Even though the health care sector is exempt from the goods and services tax (GST), hospitalisation costs are estimated to go up by four to five per cent under the new indirect tax regime, said Prathap C Reddy, founder-chairman, Apollo Hospitals. Indicating that hospitalisation costs are likely to go up after the introduction of GST, Reddy said hospitals could bear the brunt of GST up to two per cent. “Anything beyond that we would have to pass it on to patients,” he said.
The cause behind a probable rise in costs maybe a higher tax rate on certain ancillary medical procedures and products, such as dialysis, blood tests, X-rays, ranging anywhere between 12-18 per cent. Further, there is a lack of clarity among hospitals whether they will be able to claim input tax credit on medical equipment. Also, some medicines have become more expensive under the GST regime.
Reddy said higher tax on ancillary services is pushing up the price impact on health care. In the pre-GST regime, all taxes put together were around 16.5 per cent for diagnostics. Interestingly, furniture for hospital use like beds, dentist’s chair and operating table fall under the 18 per cent GST slab.
In its recent meeting, the GST Council revised the rates for strip-based diagnostics (reagents) to 12 per cent. The domestic medical devices industry has recently represented to the government, asking for a reduction in rates for all diagnostics that include analysers. Some of the services like dialysis, fall in the 12 per cent category under the GST regime. This is opposed to the rate of 5 per cent previously.
They have asked the government to consider ultrasound scanners in the five per cent bracket. Tax experts expect GST to streamline the taxation structure in the pharmaceutical sector, which currently attracts eight different types of taxes. However, input tax credit and an overall reduction in transaction costs are expected to work in favour of the pharmaceutical industry.
Among other issues, Reddy stated that the effect of price capping of stents is backfiring on India. One of the effects of price control on stents has been a shortage of high-end stents, said Reddy. This is despite the National Pharmaceutical Pricing Authority’s (NPPA) order to stent companies to maintain the availability of high-end stents such as Abbott’s Absorb and Xience Alpine, among others.
Though Reddy in-principle supported government's move to cap the pricing of stents, he was of the view that the NPPA should have attempted a differential pricing pattern, while fixing the price of stents.
Reddy felt that one of the reasons that may have triggered this action by the government was that many companies brought down the price of high-end stents in Europe by almost 40 per cent.

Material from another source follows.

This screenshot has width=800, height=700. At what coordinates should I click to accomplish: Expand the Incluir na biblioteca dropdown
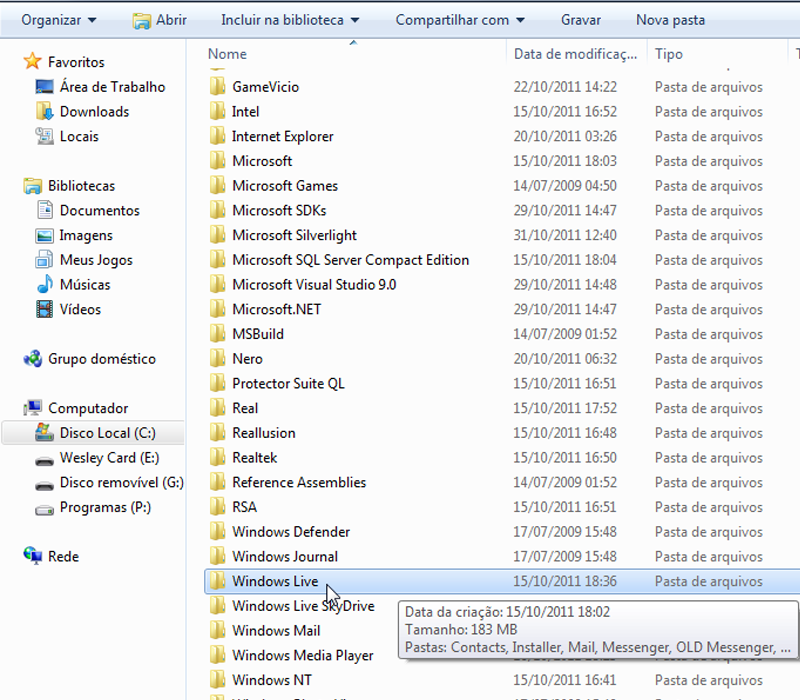tap(290, 20)
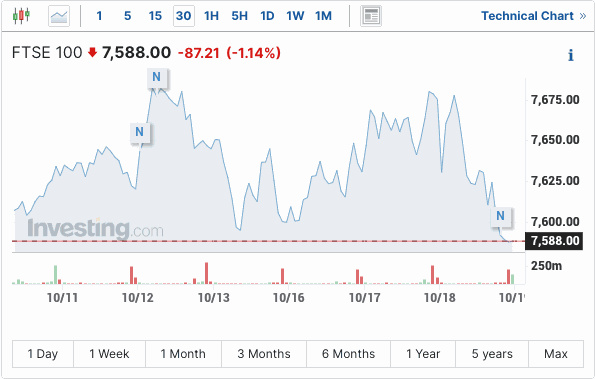
Task: Switch to the 1 Week range tab
Action: (x=109, y=354)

However, the price cut was not passed on to India. “That is the reason I believe the government did the right thing by capping the price of coronary stents,” he said.

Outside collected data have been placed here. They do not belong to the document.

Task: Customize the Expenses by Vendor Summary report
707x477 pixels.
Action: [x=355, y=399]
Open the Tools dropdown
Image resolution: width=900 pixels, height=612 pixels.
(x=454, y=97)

The NPPA capped the price of all drug-eluting stents to around Rs 30,000, much to the chagrin of the multinational stentmakers such as Abbott, Medtronic and Boston Scientific.
Going forward, the Rs 7,255 crore Apollo Group, plans to focus on the extensive use of artificial intelligence and information technology to mine its database of diseases and treatment patterns, said Reddy. Plans are also afoot to step up skilling of medical and paramedical professionals from 10,000 annually to 50,000 in the coming years, he added.